Posted 5th July 2019 | 1 Comment

5 July: news in brief

RMT announces strikes on East Midlands Trains

THE RMT has named three strike days on East Midlands Trains, in a dispute over pay and contracts. Senior conductors are set to walk out on three successive Saturdays – 20 and 27 July, and 3 August.

Chris Grayling in ‘misunderstanding’ row

TRANSPORT secretary Chris Grayling has triggered a new wave of criticism, after he suggested that protests in the north of England about levels of transport spending were a ‘bit of a misunderstanding’. He conceded that the region still has some catching-up to do, while on a visit to Tyneside, but maintained that spending on transport in the north of England was now higher than in the south. He continued: ‘What distorts the figures around London is that London raises a whole lot of taxation money itself to pay for Crossrail, which people in the North aren’t doing.’ His words have angered MPs in the region. Labour MP Grahame Morris, who represents Easington and is also a member of the Commons Transport Committee, said: ‘Chris Grayling has wrought havoc in every department he has been put in charge of and sadly has a track record of failure and incompetence. The long awaited replacement of our ageing Pacer trains is apparently to be with refurbished second hand Sprinter trains from Scotland that are as old as the Pacers they are replacing. The disparities in transport infrastructure spending are confirmed by the independent thank tank IPPR North and are nothing short of a national scandal.’

Tests underway on first Bombardier train for Great Anglia

High-speed testing has started on Greater Anglia’s new Derby-built commuter trains. Bombardier is building 111 trains for suburban and outer suburban lines to London Liverpool Street from Essex, Suffolk, Cambridgeshire and Hertfordshire. Testing has begun with the first of the newly built trains being put through its paces at 177km/h (110mph) at the Railway Innovation and Development Centre test track at Old Dalby. The normal maximum speed in service will be 160km/h (100mph). The acceleration and braking systems of the train are being tested as well as the safety systems. Other tests include an extreme sway test, which checks physically how much a train may sway when travelling around curves to check that no infrastructure or part of the train is damaged, and that it stays within the kinetic envelope. Greater Anglia franchise and programme director Ian McConnell said: It’s good to see one of our new trains running at full speed on the test track. I can’t wait to see it doing 100mph in East Anglia.

Land for Crossrail 2 ‘should be safeguarded’
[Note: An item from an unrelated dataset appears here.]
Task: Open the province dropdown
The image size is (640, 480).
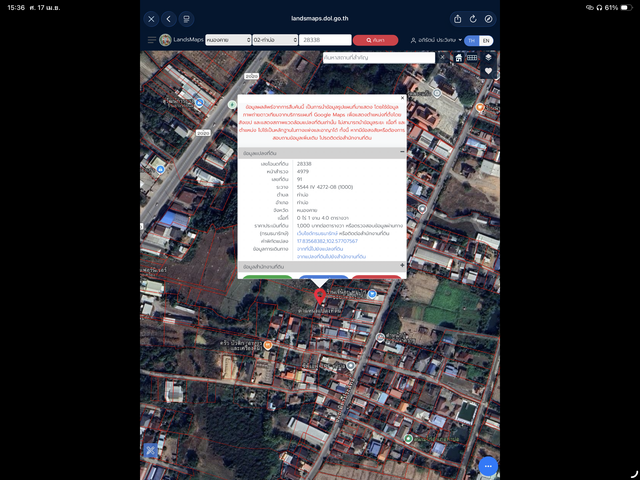Action: (228, 40)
The London Assembly has confirmed its support for Crossrail 2 project, and has called for all land which would be needed for the proposed route to be protected. The line will connect places in south east Hertfordshire with south west London, and Crossrail 2 trains could continue as far as Woking and Guildford. AM Caroline Pidgeon said: ‘Without Crossrail 2 a large number of tube stations on the Northern Line will face such severe overcrowding that they will have to regularly close to passengers to control crowds. Even more pressure will also be put upon Clapham Junction and Waterloo. Safeguarding the Crossrail 2 route in planning terms is an immediate priority to stop other developments taking up land that will be needed for this vital line. The failure to take these steps will just build up huge problems for the future, adding further to costs and delays.’

Only First Class will do

A POLICE and Crime Commissioner has asked to be allowed to travel First Class on official journeys, so that he can get on with some work. PCCs, like MPs, are only reimbursed for Standard rail fares. However Lincolnshire PCC Marc Jones says he needs to travel in First so that he has the space to work on confidential documents without other passengers being able to see them. He told BBC Radio Lincolnshire: ‘There are, quite reasonably, rules about how we spend public money and I’m always very conscious that we spend it wisely, but sometimes the cheapest isn't better value for money. Occasionally there are times when me losing three hours of work [in] which I could be productive is less helpful than an extra twenty pounds on a train ticket.’

Reader Comments:

Views expressed in submitted comments are that of the author, and not necessarily shared by Railnews.

  • Melvyn Windebank, Canvey Island, Essex

    It seems those 'up north' don't realise that much of the funding for Crossrail (1) was raised via Section 60 funding from development in London. I remember the major development at Victoria had to contribute towards Crossrail and they complained as it doesn't serve Victoria.

    While former TFL Sir Peter Hendy agreed that it was fair for TFL to raise 50% towards Crossrail 2 !

    So imagine attitude in the north if say Sheffield has to pay section 60 funding for a route that doesn't go anywhere near Sheffield but is part of ail network upgrade.